START Data
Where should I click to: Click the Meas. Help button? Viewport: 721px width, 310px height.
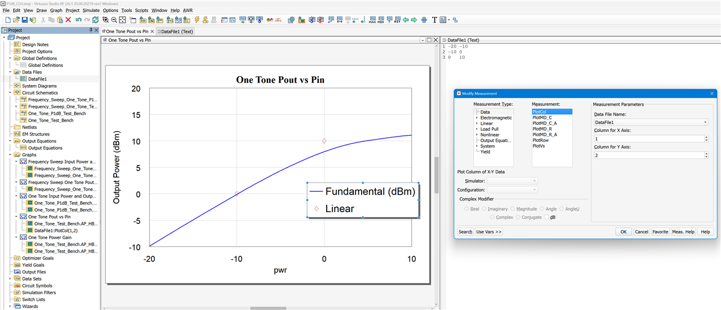click(683, 232)
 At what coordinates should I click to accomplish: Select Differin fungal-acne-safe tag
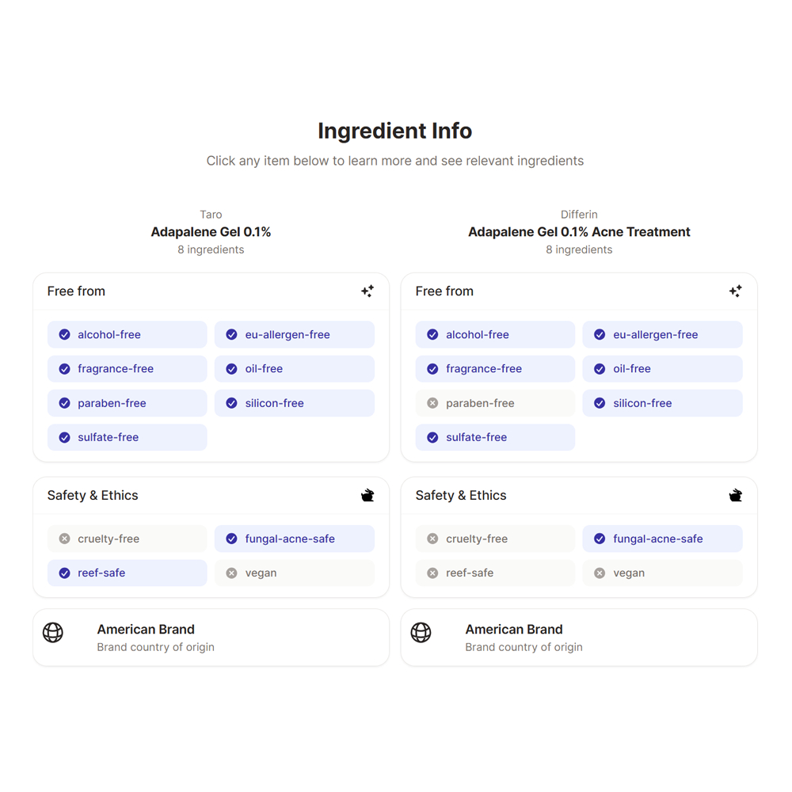tap(662, 539)
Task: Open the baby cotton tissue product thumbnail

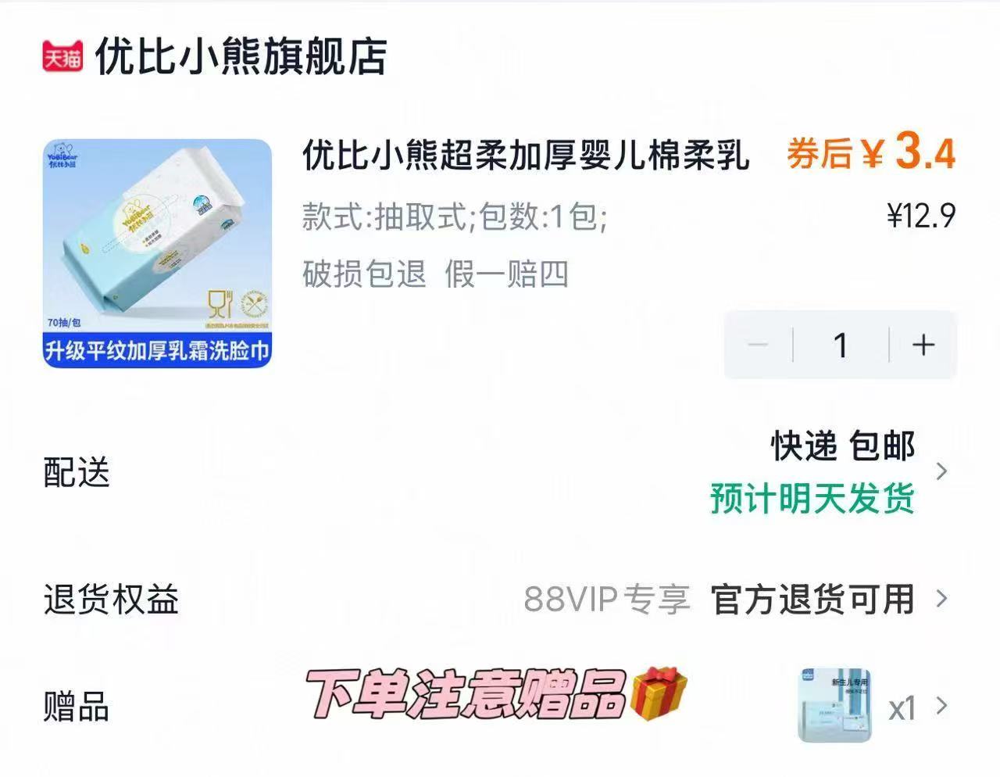Action: (157, 252)
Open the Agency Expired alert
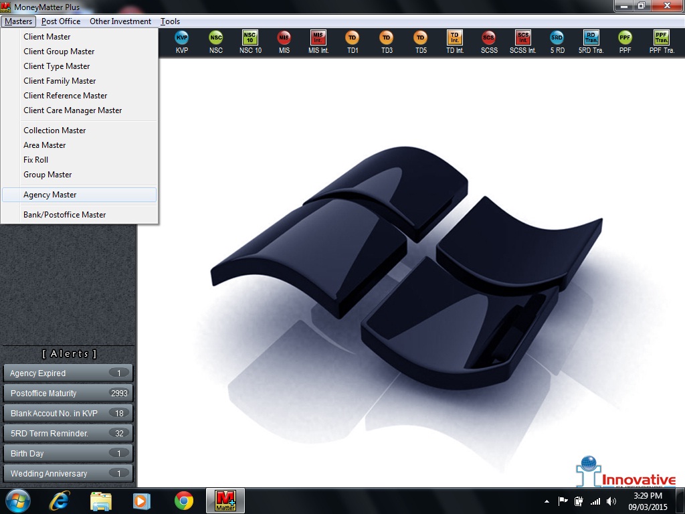This screenshot has height=514, width=685. 68,373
END Data
§ Work instructions: The required output is every line from the one containing "Task: Open the" through the last line of the records, inclusive, reproduced exactly and without pictures.

§ Written response:
Task: Open the baby cotton tissue product thumbnail

Action: (157, 252)
Open the Agency Expired alert
This screenshot has height=514, width=685. 68,373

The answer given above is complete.